Saved entries
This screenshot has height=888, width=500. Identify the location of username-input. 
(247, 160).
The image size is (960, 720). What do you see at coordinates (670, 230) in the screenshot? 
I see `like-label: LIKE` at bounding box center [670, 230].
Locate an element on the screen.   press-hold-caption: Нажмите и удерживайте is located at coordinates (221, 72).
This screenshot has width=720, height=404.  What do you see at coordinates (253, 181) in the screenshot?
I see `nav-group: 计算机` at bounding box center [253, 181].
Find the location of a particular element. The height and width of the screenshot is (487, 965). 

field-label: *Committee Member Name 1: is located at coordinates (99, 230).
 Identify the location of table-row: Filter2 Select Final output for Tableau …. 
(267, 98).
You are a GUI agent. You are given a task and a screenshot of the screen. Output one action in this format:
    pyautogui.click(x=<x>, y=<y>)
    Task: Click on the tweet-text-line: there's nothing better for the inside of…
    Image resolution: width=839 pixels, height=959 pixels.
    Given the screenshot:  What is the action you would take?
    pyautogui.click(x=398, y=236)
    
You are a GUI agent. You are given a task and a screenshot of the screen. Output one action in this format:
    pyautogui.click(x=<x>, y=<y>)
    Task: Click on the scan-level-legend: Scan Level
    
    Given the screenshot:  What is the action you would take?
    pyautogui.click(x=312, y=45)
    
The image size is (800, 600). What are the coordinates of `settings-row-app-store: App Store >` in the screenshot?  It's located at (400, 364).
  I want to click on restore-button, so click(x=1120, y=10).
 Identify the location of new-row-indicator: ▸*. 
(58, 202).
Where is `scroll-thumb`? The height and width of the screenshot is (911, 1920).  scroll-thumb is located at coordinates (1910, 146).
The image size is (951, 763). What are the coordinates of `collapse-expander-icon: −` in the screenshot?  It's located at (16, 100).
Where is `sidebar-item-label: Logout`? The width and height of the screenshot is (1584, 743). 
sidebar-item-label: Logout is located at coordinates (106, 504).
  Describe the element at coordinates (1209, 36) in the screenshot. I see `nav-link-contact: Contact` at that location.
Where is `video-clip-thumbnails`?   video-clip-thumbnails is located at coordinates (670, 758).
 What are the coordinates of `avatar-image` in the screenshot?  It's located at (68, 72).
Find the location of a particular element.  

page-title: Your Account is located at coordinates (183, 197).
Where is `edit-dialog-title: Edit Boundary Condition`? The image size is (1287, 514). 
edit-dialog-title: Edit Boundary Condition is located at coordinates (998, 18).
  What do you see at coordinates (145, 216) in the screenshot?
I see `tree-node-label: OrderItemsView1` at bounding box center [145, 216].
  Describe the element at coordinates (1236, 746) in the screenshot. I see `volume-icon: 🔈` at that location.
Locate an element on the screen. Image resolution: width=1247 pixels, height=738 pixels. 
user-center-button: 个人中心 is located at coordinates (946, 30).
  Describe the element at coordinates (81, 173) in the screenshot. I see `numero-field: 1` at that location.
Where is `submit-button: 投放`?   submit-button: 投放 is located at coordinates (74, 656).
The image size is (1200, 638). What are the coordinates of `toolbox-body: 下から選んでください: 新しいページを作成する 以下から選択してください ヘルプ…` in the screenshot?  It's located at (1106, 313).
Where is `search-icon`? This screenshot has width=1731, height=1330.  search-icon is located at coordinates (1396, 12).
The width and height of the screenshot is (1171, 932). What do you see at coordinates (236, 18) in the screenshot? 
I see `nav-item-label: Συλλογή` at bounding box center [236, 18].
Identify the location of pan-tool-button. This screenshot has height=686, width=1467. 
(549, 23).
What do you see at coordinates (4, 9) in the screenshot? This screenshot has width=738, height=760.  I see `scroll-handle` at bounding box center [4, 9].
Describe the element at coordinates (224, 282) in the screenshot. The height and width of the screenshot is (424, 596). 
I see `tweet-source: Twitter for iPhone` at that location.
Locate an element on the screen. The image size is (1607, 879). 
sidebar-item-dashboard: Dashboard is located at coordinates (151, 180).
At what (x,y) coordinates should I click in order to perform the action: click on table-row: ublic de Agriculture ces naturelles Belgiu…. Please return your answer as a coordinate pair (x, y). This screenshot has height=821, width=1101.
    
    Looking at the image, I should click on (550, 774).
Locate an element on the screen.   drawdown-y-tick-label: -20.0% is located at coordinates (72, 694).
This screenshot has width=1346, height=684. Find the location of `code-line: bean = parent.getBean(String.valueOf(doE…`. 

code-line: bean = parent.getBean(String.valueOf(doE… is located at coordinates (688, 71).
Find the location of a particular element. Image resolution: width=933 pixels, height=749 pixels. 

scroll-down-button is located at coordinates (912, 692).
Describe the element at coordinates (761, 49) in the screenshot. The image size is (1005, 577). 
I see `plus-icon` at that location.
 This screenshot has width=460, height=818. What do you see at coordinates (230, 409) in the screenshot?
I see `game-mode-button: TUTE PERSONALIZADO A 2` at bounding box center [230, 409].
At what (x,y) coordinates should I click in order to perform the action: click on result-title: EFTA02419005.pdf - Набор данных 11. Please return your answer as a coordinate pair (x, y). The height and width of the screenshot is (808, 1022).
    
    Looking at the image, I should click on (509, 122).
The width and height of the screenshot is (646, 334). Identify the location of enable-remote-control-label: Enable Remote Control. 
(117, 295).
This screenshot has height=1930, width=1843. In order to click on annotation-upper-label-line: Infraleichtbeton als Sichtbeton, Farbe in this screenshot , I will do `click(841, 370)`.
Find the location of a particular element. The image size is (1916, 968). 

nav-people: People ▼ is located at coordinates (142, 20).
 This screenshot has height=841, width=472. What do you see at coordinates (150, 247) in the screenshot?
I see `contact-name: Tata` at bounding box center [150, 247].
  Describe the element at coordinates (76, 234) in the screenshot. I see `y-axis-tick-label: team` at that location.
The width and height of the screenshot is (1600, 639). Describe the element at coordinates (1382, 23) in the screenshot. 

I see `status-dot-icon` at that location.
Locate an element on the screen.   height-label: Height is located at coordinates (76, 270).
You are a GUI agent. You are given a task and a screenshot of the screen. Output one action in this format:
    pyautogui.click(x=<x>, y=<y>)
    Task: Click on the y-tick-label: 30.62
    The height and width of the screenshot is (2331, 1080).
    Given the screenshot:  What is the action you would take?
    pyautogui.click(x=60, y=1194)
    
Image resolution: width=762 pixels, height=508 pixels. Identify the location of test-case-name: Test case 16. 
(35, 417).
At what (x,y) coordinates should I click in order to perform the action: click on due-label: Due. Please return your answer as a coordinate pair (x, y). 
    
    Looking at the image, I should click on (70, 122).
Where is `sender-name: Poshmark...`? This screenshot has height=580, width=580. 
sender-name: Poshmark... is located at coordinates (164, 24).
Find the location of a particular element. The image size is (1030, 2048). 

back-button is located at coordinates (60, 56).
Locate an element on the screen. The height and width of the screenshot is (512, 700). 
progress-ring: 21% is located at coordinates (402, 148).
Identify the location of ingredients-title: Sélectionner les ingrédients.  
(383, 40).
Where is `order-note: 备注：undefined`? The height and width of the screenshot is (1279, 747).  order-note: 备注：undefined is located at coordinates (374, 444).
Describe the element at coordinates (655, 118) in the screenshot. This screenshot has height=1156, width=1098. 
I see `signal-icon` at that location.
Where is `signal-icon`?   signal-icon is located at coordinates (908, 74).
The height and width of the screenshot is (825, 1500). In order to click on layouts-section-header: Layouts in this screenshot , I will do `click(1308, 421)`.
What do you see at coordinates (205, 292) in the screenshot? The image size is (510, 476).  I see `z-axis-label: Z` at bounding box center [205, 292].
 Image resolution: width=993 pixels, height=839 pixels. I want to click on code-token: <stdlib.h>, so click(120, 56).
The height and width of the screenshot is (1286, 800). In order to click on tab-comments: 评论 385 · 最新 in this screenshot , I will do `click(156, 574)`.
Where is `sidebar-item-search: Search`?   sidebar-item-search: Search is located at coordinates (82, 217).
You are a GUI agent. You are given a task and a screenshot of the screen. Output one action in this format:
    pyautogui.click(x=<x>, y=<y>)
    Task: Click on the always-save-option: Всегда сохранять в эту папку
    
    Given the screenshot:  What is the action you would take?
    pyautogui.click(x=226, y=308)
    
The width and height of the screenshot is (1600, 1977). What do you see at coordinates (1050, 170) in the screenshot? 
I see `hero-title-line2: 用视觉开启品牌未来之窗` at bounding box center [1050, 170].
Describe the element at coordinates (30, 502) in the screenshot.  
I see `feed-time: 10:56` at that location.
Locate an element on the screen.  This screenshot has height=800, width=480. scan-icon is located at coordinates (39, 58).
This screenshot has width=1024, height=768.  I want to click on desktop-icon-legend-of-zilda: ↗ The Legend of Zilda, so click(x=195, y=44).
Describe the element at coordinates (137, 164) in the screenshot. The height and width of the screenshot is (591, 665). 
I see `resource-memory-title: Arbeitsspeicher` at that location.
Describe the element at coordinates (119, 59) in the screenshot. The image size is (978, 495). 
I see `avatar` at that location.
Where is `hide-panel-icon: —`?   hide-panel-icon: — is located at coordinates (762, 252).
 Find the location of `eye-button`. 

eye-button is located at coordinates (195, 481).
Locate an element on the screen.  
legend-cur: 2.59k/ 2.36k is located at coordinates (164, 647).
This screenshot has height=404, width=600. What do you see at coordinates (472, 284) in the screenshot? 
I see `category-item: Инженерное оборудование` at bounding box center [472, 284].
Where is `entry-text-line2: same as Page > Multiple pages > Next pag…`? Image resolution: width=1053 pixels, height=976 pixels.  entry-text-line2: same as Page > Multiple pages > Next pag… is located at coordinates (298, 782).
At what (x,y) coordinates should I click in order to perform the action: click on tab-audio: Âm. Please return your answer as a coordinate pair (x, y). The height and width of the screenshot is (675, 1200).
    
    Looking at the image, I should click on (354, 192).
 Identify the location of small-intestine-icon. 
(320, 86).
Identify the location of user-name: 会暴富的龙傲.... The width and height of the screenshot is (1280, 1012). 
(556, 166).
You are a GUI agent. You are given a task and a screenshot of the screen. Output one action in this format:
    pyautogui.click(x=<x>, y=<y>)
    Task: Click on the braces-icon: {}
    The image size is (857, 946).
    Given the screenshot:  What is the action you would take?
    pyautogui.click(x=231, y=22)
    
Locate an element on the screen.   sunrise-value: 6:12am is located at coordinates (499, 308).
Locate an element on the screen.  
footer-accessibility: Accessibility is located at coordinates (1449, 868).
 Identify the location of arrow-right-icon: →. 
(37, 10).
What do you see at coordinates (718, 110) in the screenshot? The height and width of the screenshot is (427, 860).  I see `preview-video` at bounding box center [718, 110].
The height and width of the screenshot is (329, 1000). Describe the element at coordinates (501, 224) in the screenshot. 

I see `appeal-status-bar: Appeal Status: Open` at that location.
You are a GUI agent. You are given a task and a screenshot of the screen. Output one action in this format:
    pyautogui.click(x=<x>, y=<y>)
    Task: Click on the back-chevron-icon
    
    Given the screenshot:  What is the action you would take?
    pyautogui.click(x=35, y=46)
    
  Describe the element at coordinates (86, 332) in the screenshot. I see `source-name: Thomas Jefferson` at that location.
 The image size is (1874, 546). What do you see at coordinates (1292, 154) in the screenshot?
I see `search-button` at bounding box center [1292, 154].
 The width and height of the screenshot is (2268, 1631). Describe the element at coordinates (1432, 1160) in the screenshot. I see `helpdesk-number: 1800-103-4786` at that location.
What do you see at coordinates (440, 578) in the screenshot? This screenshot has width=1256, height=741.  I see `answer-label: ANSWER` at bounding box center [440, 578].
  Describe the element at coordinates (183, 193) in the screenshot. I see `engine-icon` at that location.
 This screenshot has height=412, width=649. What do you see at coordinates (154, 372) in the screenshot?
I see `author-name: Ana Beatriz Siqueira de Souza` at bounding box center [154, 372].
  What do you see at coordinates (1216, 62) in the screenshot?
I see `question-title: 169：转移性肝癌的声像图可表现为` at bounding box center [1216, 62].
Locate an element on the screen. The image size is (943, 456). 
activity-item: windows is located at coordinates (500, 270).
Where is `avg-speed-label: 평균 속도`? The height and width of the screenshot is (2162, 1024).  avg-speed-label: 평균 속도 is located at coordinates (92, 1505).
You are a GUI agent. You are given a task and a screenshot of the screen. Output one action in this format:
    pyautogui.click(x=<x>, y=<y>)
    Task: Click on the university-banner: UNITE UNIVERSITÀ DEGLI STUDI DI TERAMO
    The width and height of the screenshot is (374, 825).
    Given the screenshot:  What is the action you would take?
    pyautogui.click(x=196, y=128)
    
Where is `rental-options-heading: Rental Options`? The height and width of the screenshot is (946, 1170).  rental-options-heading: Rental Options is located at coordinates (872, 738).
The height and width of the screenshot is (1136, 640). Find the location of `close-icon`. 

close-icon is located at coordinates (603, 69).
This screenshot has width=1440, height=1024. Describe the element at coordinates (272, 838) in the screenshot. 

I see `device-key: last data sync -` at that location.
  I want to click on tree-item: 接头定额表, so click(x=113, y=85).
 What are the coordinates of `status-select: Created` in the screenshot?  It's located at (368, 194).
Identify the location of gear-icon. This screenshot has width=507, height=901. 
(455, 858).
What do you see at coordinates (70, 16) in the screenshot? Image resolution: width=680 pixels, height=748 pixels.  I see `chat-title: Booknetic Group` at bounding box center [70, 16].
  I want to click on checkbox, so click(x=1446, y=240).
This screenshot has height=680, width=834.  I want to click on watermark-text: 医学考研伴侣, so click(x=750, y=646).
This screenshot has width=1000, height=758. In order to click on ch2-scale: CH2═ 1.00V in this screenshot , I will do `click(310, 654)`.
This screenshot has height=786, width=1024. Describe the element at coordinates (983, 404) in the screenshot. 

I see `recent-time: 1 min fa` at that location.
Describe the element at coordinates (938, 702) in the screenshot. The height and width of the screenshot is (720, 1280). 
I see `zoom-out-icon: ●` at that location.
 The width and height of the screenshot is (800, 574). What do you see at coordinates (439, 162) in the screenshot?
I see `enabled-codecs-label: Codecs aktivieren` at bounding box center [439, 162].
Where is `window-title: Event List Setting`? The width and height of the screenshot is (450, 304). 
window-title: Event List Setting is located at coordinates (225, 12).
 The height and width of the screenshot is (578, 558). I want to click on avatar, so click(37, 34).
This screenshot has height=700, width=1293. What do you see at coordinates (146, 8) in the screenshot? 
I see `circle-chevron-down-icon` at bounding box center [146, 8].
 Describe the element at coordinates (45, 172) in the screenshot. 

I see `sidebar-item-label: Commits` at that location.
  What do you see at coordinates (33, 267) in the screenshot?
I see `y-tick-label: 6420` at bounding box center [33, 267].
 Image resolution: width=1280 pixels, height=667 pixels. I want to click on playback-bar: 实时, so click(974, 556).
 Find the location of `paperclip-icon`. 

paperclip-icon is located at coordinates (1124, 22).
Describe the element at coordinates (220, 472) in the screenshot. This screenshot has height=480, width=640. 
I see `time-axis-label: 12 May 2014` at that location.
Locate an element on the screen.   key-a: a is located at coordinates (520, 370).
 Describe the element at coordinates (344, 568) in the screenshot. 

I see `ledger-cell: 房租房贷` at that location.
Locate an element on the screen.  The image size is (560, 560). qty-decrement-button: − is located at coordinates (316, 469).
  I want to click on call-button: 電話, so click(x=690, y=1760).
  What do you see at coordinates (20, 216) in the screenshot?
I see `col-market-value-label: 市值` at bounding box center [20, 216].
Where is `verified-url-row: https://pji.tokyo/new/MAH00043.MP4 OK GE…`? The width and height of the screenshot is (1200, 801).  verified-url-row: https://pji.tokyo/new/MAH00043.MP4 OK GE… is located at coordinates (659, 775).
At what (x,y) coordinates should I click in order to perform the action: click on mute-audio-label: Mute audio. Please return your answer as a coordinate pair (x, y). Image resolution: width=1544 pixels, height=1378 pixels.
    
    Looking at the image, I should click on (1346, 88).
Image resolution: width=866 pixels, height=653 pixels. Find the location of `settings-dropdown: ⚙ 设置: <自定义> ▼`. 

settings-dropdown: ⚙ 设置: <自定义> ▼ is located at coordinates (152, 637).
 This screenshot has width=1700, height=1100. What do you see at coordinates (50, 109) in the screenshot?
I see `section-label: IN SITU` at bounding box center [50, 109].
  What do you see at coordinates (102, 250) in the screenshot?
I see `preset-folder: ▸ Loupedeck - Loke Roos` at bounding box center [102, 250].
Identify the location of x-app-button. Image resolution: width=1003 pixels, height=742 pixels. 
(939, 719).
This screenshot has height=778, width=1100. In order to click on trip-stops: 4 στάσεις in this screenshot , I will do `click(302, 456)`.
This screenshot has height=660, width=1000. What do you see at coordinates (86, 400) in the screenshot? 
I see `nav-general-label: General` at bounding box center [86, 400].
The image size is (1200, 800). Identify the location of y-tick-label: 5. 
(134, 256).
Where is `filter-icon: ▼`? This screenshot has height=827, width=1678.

#### [DESCRIPTION OF THE TASK]
Tally the lines in the material above that contain the string "scan", counting only matches with the same case. Reply with that number alone.

#### [ANSWER TO THE PROBLEM]
2